Down to the last line, reproduce the data below exactly.

**** Data shown ****

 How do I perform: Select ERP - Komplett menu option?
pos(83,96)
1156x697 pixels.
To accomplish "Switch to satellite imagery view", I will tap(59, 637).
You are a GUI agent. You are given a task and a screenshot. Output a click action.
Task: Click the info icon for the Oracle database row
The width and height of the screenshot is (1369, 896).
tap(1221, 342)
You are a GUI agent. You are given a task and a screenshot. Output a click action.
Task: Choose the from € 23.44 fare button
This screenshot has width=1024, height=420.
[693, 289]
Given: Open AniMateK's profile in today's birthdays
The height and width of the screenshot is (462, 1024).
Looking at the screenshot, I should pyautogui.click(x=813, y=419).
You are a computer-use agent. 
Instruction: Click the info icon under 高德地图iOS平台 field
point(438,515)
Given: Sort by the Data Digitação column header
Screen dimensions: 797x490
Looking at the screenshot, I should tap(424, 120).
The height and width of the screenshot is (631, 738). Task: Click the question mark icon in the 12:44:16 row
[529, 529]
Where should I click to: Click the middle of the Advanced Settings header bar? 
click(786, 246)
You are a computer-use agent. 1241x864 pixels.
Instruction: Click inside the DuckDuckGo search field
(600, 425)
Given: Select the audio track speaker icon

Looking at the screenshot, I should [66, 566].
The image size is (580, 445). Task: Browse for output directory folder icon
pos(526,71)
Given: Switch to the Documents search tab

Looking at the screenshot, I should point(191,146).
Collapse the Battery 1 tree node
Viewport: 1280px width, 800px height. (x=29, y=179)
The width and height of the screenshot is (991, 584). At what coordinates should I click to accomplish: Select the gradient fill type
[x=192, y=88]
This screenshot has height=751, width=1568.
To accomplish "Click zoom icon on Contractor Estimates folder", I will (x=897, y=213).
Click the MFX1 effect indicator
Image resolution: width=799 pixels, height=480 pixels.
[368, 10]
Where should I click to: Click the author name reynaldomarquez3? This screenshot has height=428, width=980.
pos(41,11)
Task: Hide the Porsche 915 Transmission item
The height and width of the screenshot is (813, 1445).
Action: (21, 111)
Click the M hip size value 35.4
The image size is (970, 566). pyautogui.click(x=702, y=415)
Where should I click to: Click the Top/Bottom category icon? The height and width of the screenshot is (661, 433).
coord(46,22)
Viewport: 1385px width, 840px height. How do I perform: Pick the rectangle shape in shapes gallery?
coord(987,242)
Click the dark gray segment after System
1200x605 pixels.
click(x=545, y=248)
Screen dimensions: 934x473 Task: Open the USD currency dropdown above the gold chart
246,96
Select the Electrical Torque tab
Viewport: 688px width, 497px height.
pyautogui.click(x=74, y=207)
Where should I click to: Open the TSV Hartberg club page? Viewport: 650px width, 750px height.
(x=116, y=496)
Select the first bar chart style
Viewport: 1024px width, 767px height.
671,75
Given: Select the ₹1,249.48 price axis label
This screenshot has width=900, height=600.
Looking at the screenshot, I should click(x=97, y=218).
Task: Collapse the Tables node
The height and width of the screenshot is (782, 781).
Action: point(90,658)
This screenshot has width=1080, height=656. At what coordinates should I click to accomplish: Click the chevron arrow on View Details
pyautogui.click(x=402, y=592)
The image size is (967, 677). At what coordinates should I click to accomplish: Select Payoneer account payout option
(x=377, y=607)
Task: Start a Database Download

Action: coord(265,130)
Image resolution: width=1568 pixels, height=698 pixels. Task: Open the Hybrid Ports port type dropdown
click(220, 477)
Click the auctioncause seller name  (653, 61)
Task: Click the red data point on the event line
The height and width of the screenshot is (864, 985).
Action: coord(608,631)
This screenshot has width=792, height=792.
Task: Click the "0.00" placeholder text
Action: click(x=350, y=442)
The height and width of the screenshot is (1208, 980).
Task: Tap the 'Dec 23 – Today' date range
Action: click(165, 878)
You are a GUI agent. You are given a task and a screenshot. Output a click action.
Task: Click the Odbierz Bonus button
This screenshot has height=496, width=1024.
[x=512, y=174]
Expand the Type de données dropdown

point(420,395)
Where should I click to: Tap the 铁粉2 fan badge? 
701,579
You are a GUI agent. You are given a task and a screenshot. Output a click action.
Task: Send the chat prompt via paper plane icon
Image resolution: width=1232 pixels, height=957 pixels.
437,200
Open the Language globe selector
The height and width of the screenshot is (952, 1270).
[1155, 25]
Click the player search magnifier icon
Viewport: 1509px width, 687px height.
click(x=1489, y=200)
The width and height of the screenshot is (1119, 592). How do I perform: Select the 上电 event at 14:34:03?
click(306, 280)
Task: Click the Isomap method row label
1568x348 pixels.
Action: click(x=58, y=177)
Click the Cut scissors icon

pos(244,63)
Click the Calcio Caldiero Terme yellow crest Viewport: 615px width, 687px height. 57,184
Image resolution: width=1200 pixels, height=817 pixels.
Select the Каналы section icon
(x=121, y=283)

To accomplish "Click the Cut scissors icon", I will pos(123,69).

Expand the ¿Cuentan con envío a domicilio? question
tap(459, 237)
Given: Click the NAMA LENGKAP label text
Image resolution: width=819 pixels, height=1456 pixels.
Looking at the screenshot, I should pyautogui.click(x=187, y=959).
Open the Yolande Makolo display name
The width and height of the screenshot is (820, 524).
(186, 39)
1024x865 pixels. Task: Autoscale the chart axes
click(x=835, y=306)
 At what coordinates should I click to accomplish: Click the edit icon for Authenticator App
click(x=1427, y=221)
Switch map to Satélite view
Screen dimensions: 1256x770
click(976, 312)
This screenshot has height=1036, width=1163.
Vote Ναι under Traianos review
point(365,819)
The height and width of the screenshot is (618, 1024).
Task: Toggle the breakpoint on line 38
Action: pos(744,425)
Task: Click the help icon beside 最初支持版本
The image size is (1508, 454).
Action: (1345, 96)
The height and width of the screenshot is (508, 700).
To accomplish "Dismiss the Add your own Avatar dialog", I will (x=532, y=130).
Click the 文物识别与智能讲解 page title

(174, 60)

****

— Result of this exercise —
 How do I perform: Select ERP - Komplett menu option?
pos(83,96)
1156x697 pixels.
To accomplish "Switch to satellite imagery view", I will tap(59, 637).
You are a GUI agent. You are given a task and a screenshot. Output a click action.
Task: Click the info icon for the Oracle database row
The width and height of the screenshot is (1369, 896).
tap(1221, 342)
You are a GUI agent. You are given a task and a screenshot. Output a click action.
Task: Choose the from € 23.44 fare button
This screenshot has width=1024, height=420.
[693, 289]
Given: Open AniMateK's profile in today's birthdays
The height and width of the screenshot is (462, 1024).
Looking at the screenshot, I should pyautogui.click(x=813, y=419).
You are a computer-use agent. 
Instruction: Click the info icon under 高德地图iOS平台 field
point(438,515)
Given: Sort by the Data Digitação column header
Screen dimensions: 797x490
Looking at the screenshot, I should tap(424, 120).
The height and width of the screenshot is (631, 738). Task: Click the question mark icon in the 12:44:16 row
[529, 529]
Where should I click to: Click the middle of the Advanced Settings header bar? 
click(786, 246)
You are a computer-use agent. 1241x864 pixels.
Instruction: Click inside the DuckDuckGo search field
(600, 425)
Given: Select the audio track speaker icon

Looking at the screenshot, I should [66, 566].
The image size is (580, 445). Task: Browse for output directory folder icon
pos(526,71)
Given: Switch to the Documents search tab

Looking at the screenshot, I should point(191,146).
Collapse the Battery 1 tree node
Viewport: 1280px width, 800px height. (x=29, y=179)
The width and height of the screenshot is (991, 584). At what coordinates should I click to accomplish: Select the gradient fill type
[x=192, y=88]
This screenshot has height=751, width=1568.
To accomplish "Click zoom icon on Contractor Estimates folder", I will (x=897, y=213).
Click the MFX1 effect indicator
Image resolution: width=799 pixels, height=480 pixels.
[368, 10]
Where should I click to: Click the author name reynaldomarquez3? This screenshot has height=428, width=980.
pos(41,11)
Task: Hide the Porsche 915 Transmission item
The height and width of the screenshot is (813, 1445).
Action: (21, 111)
Click the M hip size value 35.4
The image size is (970, 566). pyautogui.click(x=702, y=415)
Where should I click to: Click the Top/Bottom category icon? The height and width of the screenshot is (661, 433).
coord(46,22)
Viewport: 1385px width, 840px height. How do I perform: Pick the rectangle shape in shapes gallery?
coord(987,242)
Click the dark gray segment after System
1200x605 pixels.
click(x=545, y=248)
Screen dimensions: 934x473 Task: Open the USD currency dropdown above the gold chart
246,96
Select the Electrical Torque tab
Viewport: 688px width, 497px height.
pyautogui.click(x=74, y=207)
Where should I click to: Open the TSV Hartberg club page? Viewport: 650px width, 750px height.
(x=116, y=496)
Select the first bar chart style
Viewport: 1024px width, 767px height.
671,75
Given: Select the ₹1,249.48 price axis label
This screenshot has width=900, height=600.
Looking at the screenshot, I should click(x=97, y=218).
Task: Collapse the Tables node
The height and width of the screenshot is (782, 781).
Action: point(90,658)
This screenshot has width=1080, height=656. At what coordinates should I click to accomplish: Click the chevron arrow on View Details
pyautogui.click(x=402, y=592)
The image size is (967, 677). At what coordinates should I click to accomplish: Select Payoneer account payout option
(x=377, y=607)
Task: Start a Database Download

Action: coord(265,130)
Image resolution: width=1568 pixels, height=698 pixels. Task: Open the Hybrid Ports port type dropdown
click(220, 477)
Click the auctioncause seller name  (653, 61)
Task: Click the red data point on the event line
The height and width of the screenshot is (864, 985).
Action: coord(608,631)
This screenshot has width=792, height=792.
Task: Click the "0.00" placeholder text
Action: click(x=350, y=442)
The height and width of the screenshot is (1208, 980).
Task: Tap the 'Dec 23 – Today' date range
Action: click(165, 878)
You are a GUI agent. You are given a task and a screenshot. Output a click action.
Task: Click the Odbierz Bonus button
This screenshot has height=496, width=1024.
[x=512, y=174]
Expand the Type de données dropdown

point(420,395)
Where should I click to: Tap the 铁粉2 fan badge? 
701,579
You are a GUI agent. You are given a task and a screenshot. Output a click action.
Task: Send the chat prompt via paper plane icon
Image resolution: width=1232 pixels, height=957 pixels.
437,200
Open the Language globe selector
The height and width of the screenshot is (952, 1270).
[1155, 25]
Click the player search magnifier icon
Viewport: 1509px width, 687px height.
click(x=1489, y=200)
The width and height of the screenshot is (1119, 592). How do I perform: Select the 上电 event at 14:34:03?
click(306, 280)
Task: Click the Isomap method row label
1568x348 pixels.
Action: click(x=58, y=177)
Click the Cut scissors icon

pos(244,63)
Click the Calcio Caldiero Terme yellow crest Viewport: 615px width, 687px height. 57,184
Image resolution: width=1200 pixels, height=817 pixels.
Select the Каналы section icon
(x=121, y=283)

To accomplish "Click the Cut scissors icon", I will pos(123,69).

Expand the ¿Cuentan con envío a domicilio? question
tap(459, 237)
Given: Click the NAMA LENGKAP label text
Image resolution: width=819 pixels, height=1456 pixels.
Looking at the screenshot, I should pyautogui.click(x=187, y=959).
Open the Yolande Makolo display name
The width and height of the screenshot is (820, 524).
(186, 39)
1024x865 pixels. Task: Autoscale the chart axes
click(x=835, y=306)
 At what coordinates should I click to accomplish: Click the edit icon for Authenticator App
click(x=1427, y=221)
Switch map to Satélite view
Screen dimensions: 1256x770
click(976, 312)
This screenshot has height=1036, width=1163.
Vote Ναι under Traianos review
point(365,819)
The height and width of the screenshot is (618, 1024).
Task: Toggle the breakpoint on line 38
Action: pos(744,425)
Task: Click the help icon beside 最初支持版本
The image size is (1508, 454).
Action: (1345, 96)
The height and width of the screenshot is (508, 700).
To accomplish "Dismiss the Add your own Avatar dialog", I will (x=532, y=130).
Click the 文物识别与智能讲解 page title

(174, 60)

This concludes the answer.